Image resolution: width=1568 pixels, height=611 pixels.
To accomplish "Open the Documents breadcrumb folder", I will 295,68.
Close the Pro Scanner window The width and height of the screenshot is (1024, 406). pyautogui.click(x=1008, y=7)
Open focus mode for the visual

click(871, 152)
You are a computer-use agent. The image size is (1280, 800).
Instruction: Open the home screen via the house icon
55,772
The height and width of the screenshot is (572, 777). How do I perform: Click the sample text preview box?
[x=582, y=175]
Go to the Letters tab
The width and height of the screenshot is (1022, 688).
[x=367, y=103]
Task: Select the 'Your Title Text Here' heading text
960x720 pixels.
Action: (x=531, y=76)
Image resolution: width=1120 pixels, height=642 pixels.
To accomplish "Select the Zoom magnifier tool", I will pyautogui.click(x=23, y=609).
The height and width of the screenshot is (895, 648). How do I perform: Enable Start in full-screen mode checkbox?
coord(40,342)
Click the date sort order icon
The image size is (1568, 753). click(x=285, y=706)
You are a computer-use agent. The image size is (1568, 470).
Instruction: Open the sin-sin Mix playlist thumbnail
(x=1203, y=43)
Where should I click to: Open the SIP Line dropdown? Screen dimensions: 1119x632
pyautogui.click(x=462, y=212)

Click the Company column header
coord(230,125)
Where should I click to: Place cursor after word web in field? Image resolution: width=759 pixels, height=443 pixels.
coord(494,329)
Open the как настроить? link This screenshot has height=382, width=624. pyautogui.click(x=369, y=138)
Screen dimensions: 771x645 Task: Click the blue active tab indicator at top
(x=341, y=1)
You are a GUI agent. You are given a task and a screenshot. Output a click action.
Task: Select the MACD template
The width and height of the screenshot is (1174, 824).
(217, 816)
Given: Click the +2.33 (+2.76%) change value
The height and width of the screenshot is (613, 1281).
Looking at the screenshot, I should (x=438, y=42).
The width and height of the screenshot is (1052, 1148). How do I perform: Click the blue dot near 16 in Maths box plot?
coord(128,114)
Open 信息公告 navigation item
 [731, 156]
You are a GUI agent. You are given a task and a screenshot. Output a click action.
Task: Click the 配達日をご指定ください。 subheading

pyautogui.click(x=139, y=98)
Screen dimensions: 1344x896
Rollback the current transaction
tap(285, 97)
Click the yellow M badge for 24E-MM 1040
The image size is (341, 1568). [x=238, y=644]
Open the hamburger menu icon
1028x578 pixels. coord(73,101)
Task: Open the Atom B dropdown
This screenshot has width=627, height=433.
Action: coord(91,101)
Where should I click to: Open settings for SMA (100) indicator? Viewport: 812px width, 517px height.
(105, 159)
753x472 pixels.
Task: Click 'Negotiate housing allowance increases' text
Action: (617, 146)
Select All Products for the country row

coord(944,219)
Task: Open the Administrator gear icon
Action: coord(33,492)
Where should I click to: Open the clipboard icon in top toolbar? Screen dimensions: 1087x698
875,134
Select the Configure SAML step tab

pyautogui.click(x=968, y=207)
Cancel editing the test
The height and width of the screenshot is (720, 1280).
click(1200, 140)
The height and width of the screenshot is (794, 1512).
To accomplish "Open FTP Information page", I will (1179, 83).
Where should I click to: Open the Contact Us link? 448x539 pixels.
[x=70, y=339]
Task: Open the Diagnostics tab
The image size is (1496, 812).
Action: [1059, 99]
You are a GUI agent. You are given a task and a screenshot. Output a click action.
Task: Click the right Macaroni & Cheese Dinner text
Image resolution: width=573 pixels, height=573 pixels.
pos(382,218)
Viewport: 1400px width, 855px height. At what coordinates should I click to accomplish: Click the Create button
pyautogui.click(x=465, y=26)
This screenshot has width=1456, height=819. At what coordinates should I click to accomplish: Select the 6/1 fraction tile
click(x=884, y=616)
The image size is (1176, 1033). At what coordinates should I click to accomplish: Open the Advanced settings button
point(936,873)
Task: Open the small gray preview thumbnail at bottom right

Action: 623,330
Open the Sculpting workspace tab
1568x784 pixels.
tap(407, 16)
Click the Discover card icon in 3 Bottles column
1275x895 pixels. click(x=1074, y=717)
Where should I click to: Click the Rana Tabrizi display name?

========

▶ **Description of the task**
All of the entries above should be written out verbatim.

▶ **Exercise answer**
Image resolution: width=1568 pixels, height=611 pixels.
To accomplish "Open the Documents breadcrumb folder", I will 295,68.
Close the Pro Scanner window The width and height of the screenshot is (1024, 406). pyautogui.click(x=1008, y=7)
Open focus mode for the visual

click(871, 152)
You are a computer-use agent. The image size is (1280, 800).
Instruction: Open the home screen via the house icon
55,772
The height and width of the screenshot is (572, 777). How do I perform: Click the sample text preview box?
[x=582, y=175]
Go to the Letters tab
The width and height of the screenshot is (1022, 688).
[x=367, y=103]
Task: Select the 'Your Title Text Here' heading text
960x720 pixels.
Action: (x=531, y=76)
Image resolution: width=1120 pixels, height=642 pixels.
To accomplish "Select the Zoom magnifier tool", I will pyautogui.click(x=23, y=609).
The height and width of the screenshot is (895, 648). How do I perform: Enable Start in full-screen mode checkbox?
coord(40,342)
Click the date sort order icon
The image size is (1568, 753). click(x=285, y=706)
You are a computer-use agent. The image size is (1568, 470).
Instruction: Open the sin-sin Mix playlist thumbnail
(x=1203, y=43)
Where should I click to: Open the SIP Line dropdown? Screen dimensions: 1119x632
pyautogui.click(x=462, y=212)

Click the Company column header
coord(230,125)
Where should I click to: Place cursor after word web in field? Image resolution: width=759 pixels, height=443 pixels.
coord(494,329)
Open the как настроить? link This screenshot has height=382, width=624. pyautogui.click(x=369, y=138)
Screen dimensions: 771x645 Task: Click the blue active tab indicator at top
(x=341, y=1)
You are a GUI agent. You are given a task and a screenshot. Output a click action.
Task: Select the MACD template
The width and height of the screenshot is (1174, 824).
(217, 816)
Given: Click the +2.33 (+2.76%) change value
The height and width of the screenshot is (613, 1281).
Looking at the screenshot, I should (x=438, y=42).
The width and height of the screenshot is (1052, 1148). How do I perform: Click the blue dot near 16 in Maths box plot?
coord(128,114)
Open 信息公告 navigation item
 [731, 156]
You are a GUI agent. You are given a task and a screenshot. Output a click action.
Task: Click the 配達日をご指定ください。 subheading

pyautogui.click(x=139, y=98)
Screen dimensions: 1344x896
Rollback the current transaction
tap(285, 97)
Click the yellow M badge for 24E-MM 1040
The image size is (341, 1568). [x=238, y=644]
Open the hamburger menu icon
1028x578 pixels. coord(73,101)
Task: Open the Atom B dropdown
This screenshot has width=627, height=433.
Action: coord(91,101)
Where should I click to: Open settings for SMA (100) indicator? Viewport: 812px width, 517px height.
(105, 159)
753x472 pixels.
Task: Click 'Negotiate housing allowance increases' text
Action: (617, 146)
Select All Products for the country row

coord(944,219)
Task: Open the Administrator gear icon
Action: coord(33,492)
Where should I click to: Open the clipboard icon in top toolbar? Screen dimensions: 1087x698
875,134
Select the Configure SAML step tab

pyautogui.click(x=968, y=207)
Cancel editing the test
The height and width of the screenshot is (720, 1280).
click(1200, 140)
The height and width of the screenshot is (794, 1512).
To accomplish "Open FTP Information page", I will (1179, 83).
Where should I click to: Open the Contact Us link? 448x539 pixels.
[x=70, y=339]
Task: Open the Diagnostics tab
The image size is (1496, 812).
Action: [1059, 99]
You are a GUI agent. You are given a task and a screenshot. Output a click action.
Task: Click the right Macaroni & Cheese Dinner text
Image resolution: width=573 pixels, height=573 pixels.
pos(382,218)
Viewport: 1400px width, 855px height. At what coordinates should I click to accomplish: Click the Create button
pyautogui.click(x=465, y=26)
This screenshot has width=1456, height=819. At what coordinates should I click to accomplish: Select the 6/1 fraction tile
click(x=884, y=616)
The image size is (1176, 1033). At what coordinates should I click to accomplish: Open the Advanced settings button
point(936,873)
Task: Open the small gray preview thumbnail at bottom right

Action: 623,330
Open the Sculpting workspace tab
1568x784 pixels.
tap(407, 16)
Click the Discover card icon in 3 Bottles column
1275x895 pixels. click(x=1074, y=717)
Where should I click to: Click the Rana Tabrizi display name?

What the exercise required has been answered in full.